So, that happened…
From ZDNet:
Mark Jaquith, one of the WordPress platform lead developers and member of the WordPress Security Team, told the WSJ that Reuters was using “an old version” of the software that has “publicly known security issues.” More specifically, the publication was using version 3.1.1. The current version is 3.4.1.
This is a textbook mistake. You should always be using the latest version of your software, especially if you’re a major company that is often targeted by hackers.

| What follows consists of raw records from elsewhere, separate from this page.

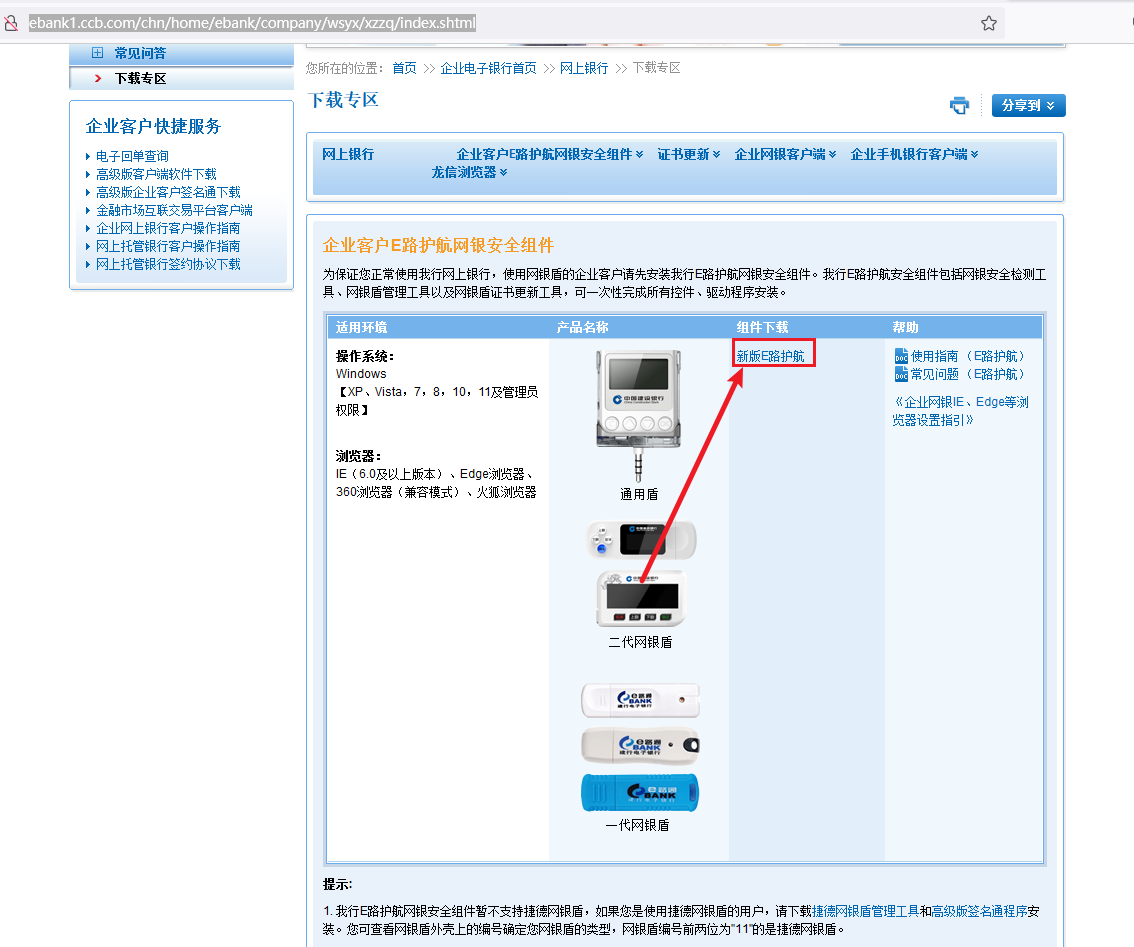This screenshot has width=1134, height=947.
Task: Download 新版E路护航 component
Action: point(770,356)
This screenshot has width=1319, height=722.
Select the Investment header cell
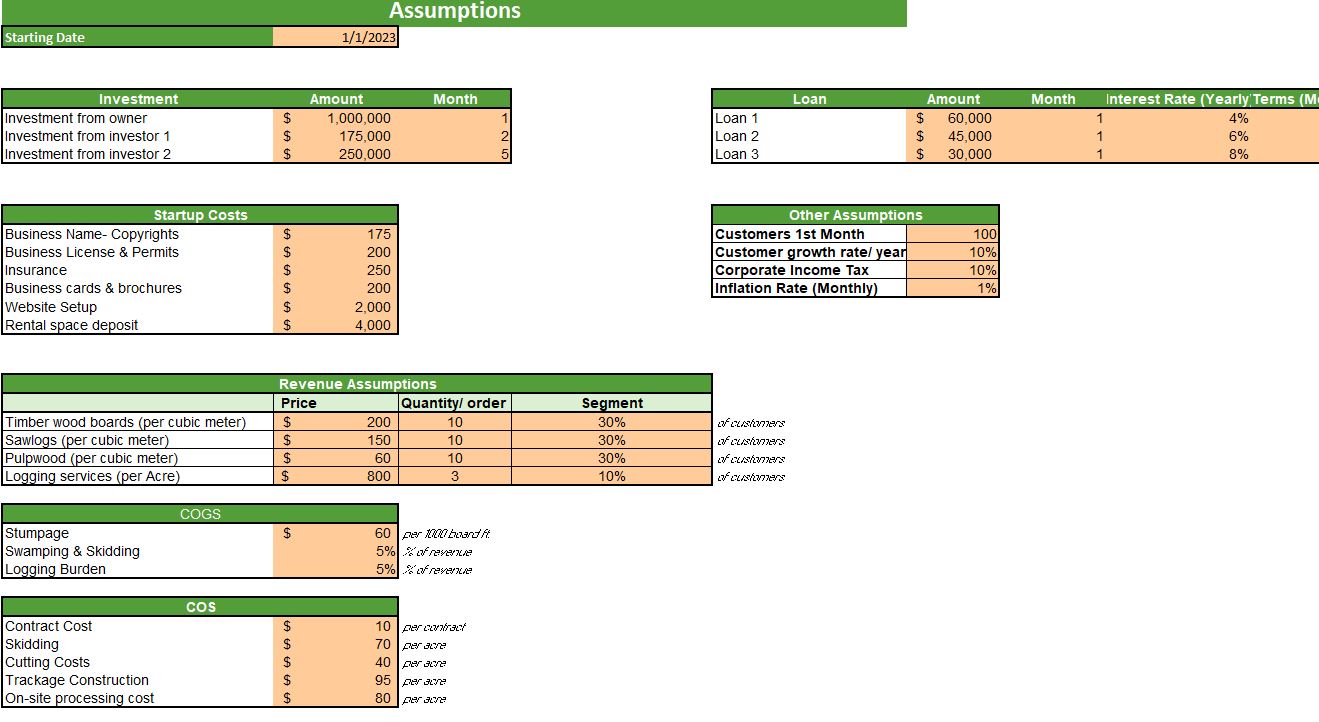coord(138,98)
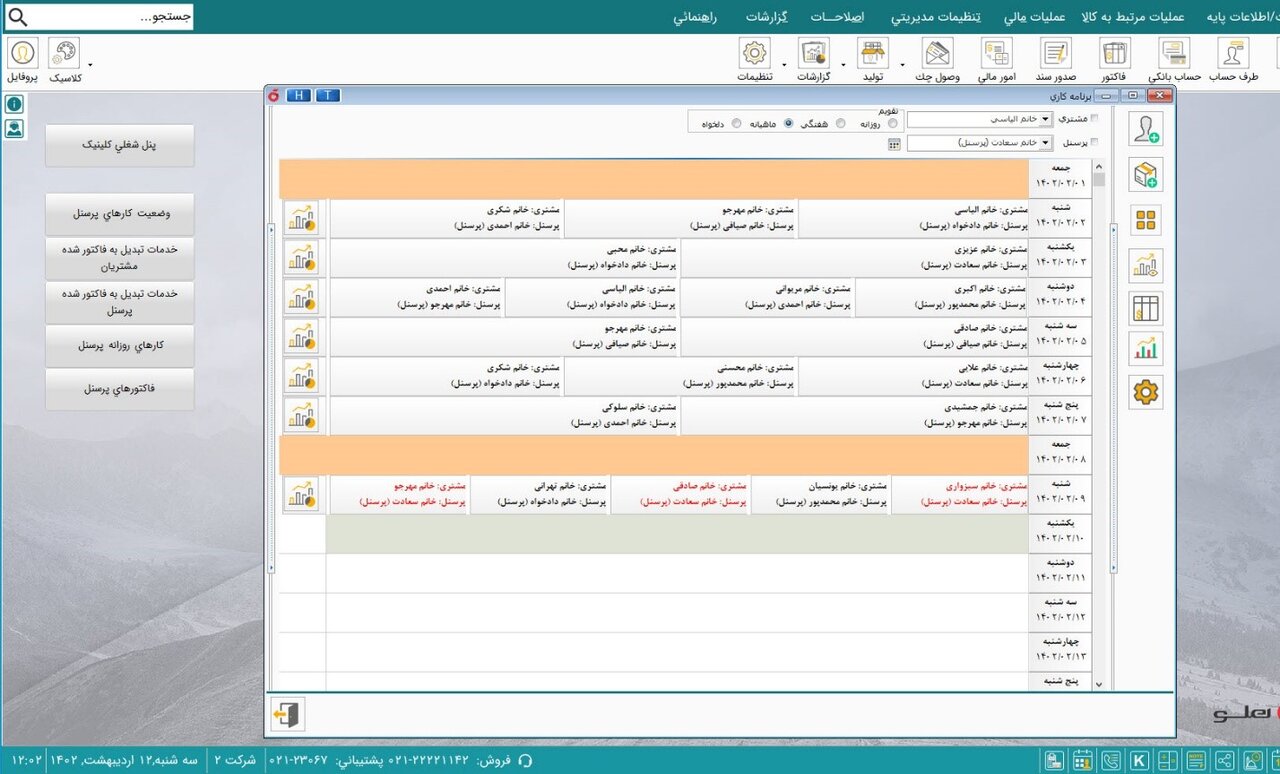Click the فاکتورهای پرسنل button on the left panel
Image resolution: width=1280 pixels, height=774 pixels.
pos(119,389)
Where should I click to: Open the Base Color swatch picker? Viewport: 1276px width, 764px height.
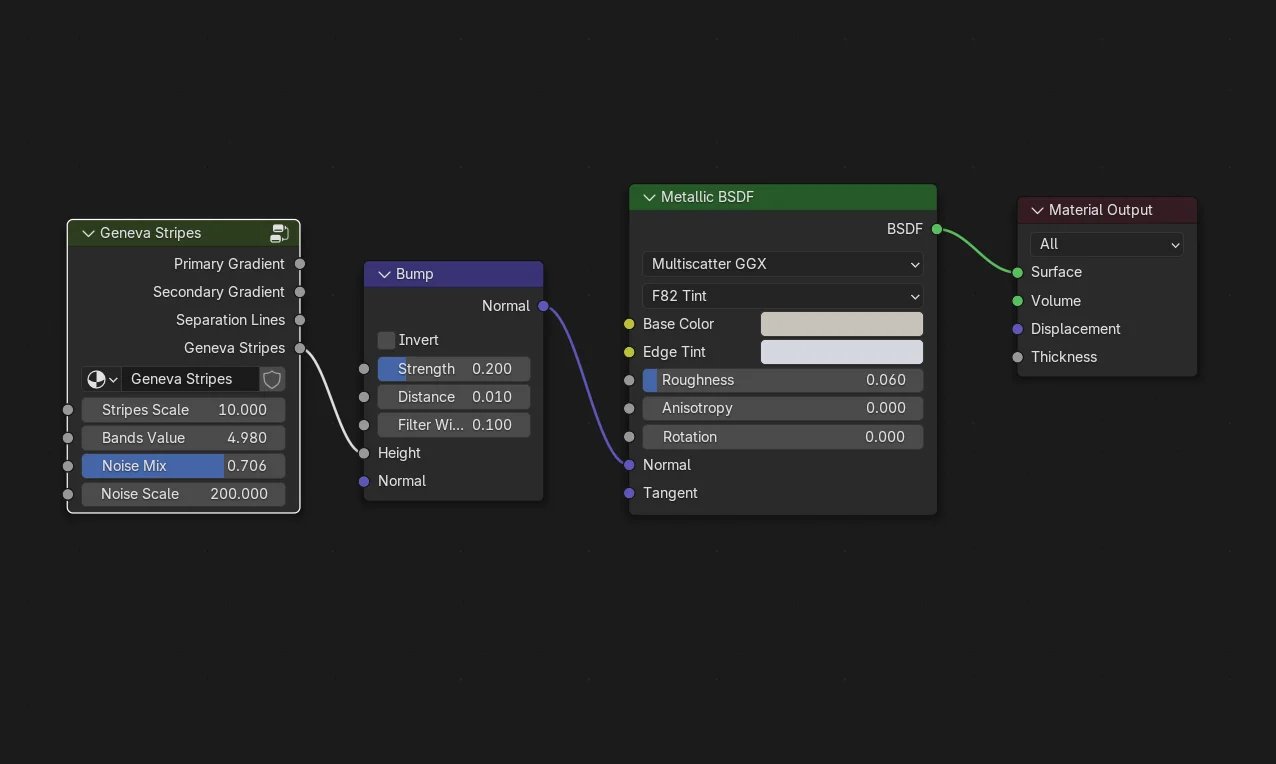point(841,323)
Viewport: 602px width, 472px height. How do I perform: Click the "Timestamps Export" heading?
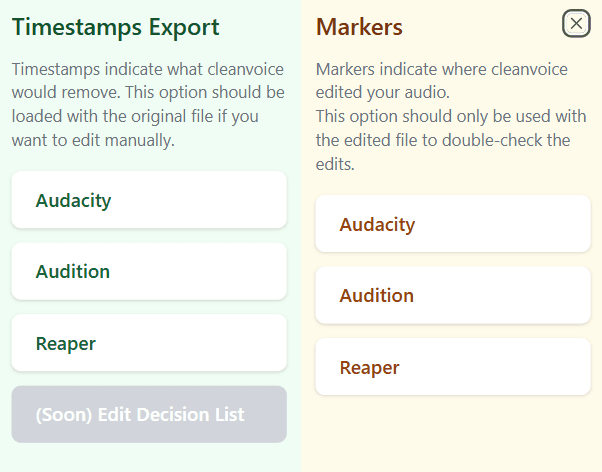[x=115, y=27]
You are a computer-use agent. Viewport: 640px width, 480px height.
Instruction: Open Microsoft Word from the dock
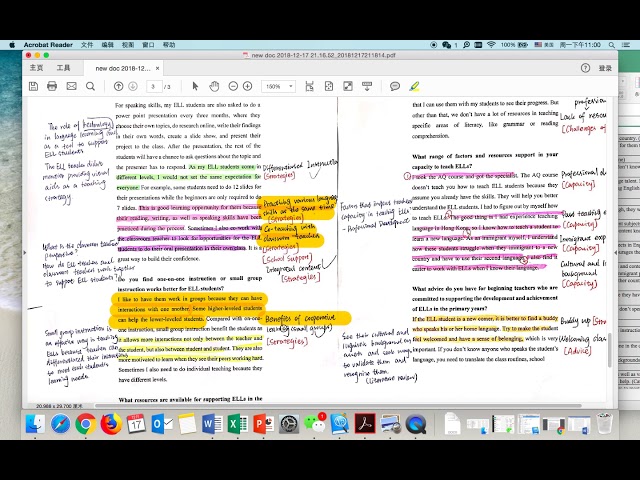212,424
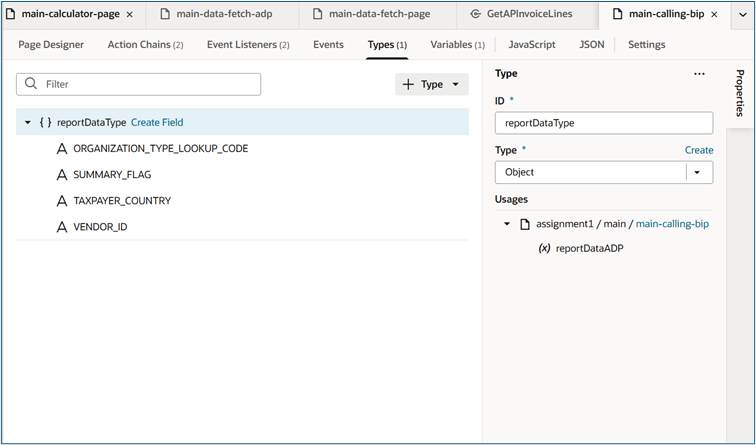
Task: Switch to the JavaScript tab
Action: coord(532,45)
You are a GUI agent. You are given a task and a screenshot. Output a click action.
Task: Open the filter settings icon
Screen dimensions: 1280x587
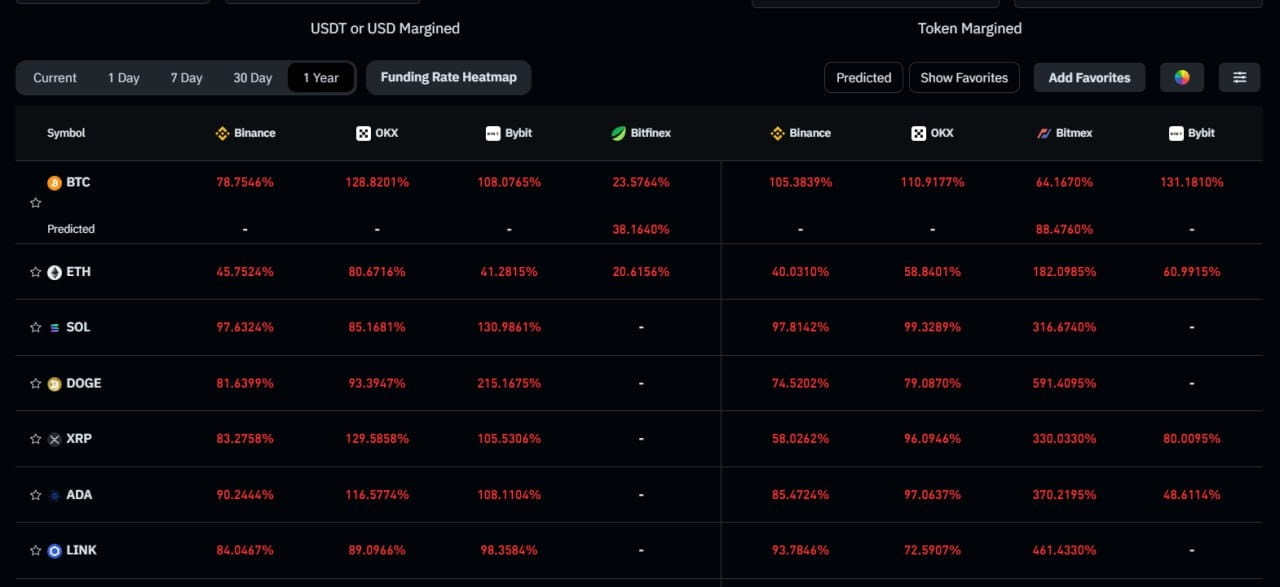1239,77
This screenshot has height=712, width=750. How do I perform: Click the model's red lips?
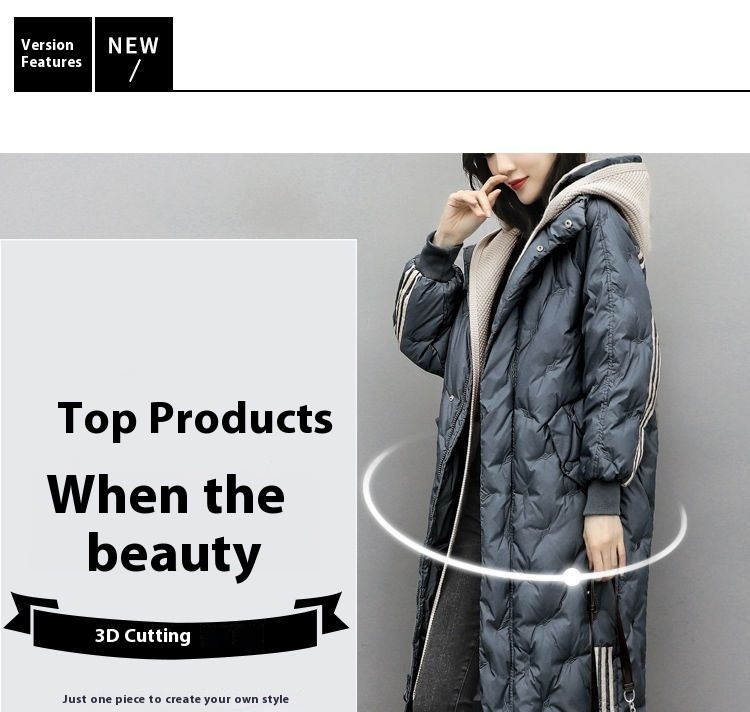(518, 183)
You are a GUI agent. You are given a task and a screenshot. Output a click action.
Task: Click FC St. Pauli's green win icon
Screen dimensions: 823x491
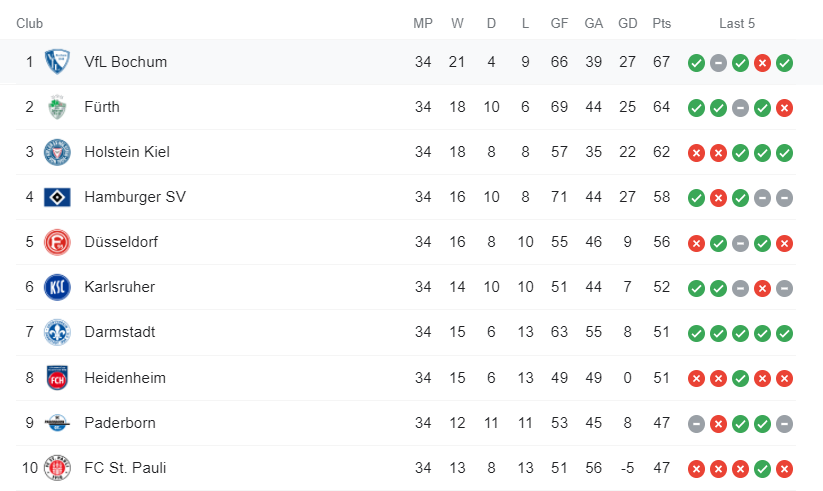click(762, 469)
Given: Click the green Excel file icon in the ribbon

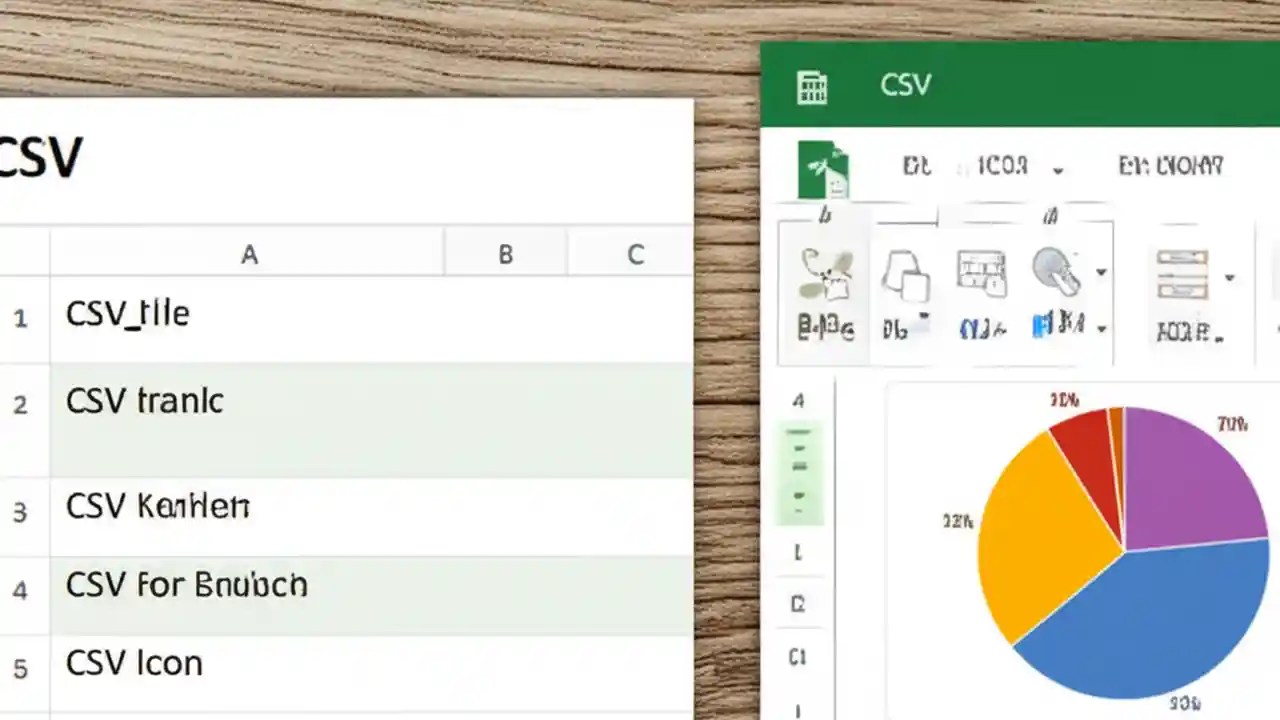Looking at the screenshot, I should pyautogui.click(x=818, y=172).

Reuters hacked due to the fact that the software not updated but, that screen shot above was taken at 1:44 pm eastern…Aug 7. They have still not updated the site.
Source: Article Link
It isn’t know how the attackers got access to their site. Yes, Reuters was running an out-of-date version of WordPress, but that doesn’t mean that’s how the attackers got in.
@Mark Thanks for the comment. I guess you could understand my confusion based on your quote “This is a textbook mistake. You should always be using the latest version of your software, especially if you’re a major company that is often targeted by hackers.” So, you’re saying categorically that this is *not* how the ne’er do wells breached the system?
http://secunia.com/advisories/49726/
http://secunia.com/advisories/47371/
http://secunia.com/advisories/48957/
In order of preference.
Sadly, Reuters was warned by WordPress for months about the old version. I received about 10-15 automatic emails from wordpress about my blog. This was completely avoidable and somewhat silly.